Venezuela’s socialist regime used the nation’s state-run oil industry as a protection racket in a years’ long, systematic scheme to buy political loyalty across the hemisphere while shortchanging its own citizens, according to a major study that shines a fresh light on the regime’s corrupt dealings, Ben Wolfgang writes for The Washington Times:
The sweeping report, a collaboration among numerous journalists, was released Tuesday by the Washington-based think tank Inter-American Dialogue as President Trump and allies across the region increase their diplomatic and economic pressure on Venezuelan President Nicolas Maduro’s regime. Mr. Trump told reporters once again Tuesday that “all options are open” to remove Mr. Maduro and install opposition leader Juan Guaido as the country’s rightful president, although he avoided a question about how long the U.S. government expects Mr.

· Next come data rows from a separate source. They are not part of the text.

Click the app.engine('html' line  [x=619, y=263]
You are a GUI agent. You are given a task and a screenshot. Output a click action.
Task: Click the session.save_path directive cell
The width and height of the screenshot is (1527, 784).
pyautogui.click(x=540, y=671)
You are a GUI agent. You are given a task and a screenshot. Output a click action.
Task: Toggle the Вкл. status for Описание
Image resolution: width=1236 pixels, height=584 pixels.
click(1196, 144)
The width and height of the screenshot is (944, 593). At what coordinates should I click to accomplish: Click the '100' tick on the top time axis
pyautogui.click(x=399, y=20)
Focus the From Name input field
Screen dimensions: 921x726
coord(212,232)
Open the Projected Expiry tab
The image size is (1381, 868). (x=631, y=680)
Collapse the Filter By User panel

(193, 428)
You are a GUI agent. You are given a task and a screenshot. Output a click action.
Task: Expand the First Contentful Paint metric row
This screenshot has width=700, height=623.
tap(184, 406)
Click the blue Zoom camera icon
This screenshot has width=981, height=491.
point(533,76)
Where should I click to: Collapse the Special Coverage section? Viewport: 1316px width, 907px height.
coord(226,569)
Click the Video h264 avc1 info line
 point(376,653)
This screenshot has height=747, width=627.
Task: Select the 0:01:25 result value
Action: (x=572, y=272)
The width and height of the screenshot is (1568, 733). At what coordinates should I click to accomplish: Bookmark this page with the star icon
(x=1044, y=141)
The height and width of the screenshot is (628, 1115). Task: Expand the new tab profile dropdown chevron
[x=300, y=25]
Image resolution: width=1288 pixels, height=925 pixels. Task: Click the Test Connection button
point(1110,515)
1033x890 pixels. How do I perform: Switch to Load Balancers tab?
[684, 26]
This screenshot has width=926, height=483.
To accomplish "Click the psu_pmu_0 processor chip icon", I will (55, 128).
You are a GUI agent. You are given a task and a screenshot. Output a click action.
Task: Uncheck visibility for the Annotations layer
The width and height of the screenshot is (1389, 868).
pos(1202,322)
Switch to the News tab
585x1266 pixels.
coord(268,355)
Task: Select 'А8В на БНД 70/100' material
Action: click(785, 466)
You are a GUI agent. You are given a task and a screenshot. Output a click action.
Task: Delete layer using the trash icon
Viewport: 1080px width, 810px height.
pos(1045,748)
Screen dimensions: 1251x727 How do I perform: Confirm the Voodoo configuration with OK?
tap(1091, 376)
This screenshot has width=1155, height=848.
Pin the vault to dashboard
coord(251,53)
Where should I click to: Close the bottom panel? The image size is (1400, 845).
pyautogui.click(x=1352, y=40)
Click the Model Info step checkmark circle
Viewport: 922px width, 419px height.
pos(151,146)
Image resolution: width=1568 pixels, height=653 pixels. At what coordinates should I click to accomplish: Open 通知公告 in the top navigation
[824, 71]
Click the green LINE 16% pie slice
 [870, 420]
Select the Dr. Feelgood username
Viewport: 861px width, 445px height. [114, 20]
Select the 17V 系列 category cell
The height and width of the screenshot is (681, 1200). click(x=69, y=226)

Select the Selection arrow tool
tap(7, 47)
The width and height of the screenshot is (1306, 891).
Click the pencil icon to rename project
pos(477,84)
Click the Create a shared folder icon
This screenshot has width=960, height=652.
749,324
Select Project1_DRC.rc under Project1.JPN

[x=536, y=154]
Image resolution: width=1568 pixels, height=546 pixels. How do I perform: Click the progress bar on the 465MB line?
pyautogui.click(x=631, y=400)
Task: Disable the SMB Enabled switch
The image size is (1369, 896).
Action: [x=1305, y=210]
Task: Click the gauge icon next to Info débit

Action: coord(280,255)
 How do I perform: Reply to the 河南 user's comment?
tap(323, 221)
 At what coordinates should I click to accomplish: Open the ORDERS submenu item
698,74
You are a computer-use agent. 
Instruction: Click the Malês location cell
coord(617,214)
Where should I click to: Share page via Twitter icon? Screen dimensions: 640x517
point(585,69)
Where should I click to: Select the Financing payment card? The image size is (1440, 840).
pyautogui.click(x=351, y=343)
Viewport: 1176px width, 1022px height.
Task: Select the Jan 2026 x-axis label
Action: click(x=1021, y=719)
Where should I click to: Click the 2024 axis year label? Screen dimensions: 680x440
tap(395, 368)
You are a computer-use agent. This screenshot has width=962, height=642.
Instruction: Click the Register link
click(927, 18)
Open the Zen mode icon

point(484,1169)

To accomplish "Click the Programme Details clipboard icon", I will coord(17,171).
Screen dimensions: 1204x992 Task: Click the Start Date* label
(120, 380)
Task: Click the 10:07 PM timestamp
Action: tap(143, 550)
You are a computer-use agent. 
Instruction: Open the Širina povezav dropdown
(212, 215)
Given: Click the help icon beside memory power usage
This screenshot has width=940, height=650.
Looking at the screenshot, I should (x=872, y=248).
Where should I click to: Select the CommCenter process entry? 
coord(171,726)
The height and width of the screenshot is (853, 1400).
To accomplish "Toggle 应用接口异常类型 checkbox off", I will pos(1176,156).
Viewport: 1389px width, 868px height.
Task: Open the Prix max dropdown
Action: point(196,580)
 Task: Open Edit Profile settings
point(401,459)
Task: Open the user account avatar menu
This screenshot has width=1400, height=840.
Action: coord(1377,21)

Maduro to hold out.
The U.S. is planning tougher sanctions on the regime’s kleptocratic elite, reports suggest.
The report on Venezuela’s oil corruption was the subject of a forum (above) – Buying Votes and Lining Pockets: Venezuela’s Petro-Diplomacy – organized by the Inter-American Dialogue and CONNECTAS, the International Center for Journalists, the National Endowment for Democracy, and Transparency International.
Panelists: Suhelis Tejero Puntes, reporter at Diario Libre; Miriam Kornblith, senior director for Latin America and the Caribbean at the National Endowment for Democracy; Carlos Eduardo Huertas, director of CONNECTAS; David Gonzalez, investigative journalist at CONNECTAS; Zoe Reiter, senior project leader, Transparency International; Michael Camilleri, director of Inter-American Dialogue Rule of Law Program; Luis Botello, deputy vice president for new initiatives and impact, International Center for Journalists; and Michael Shifter, president of Inter-American Dialogue.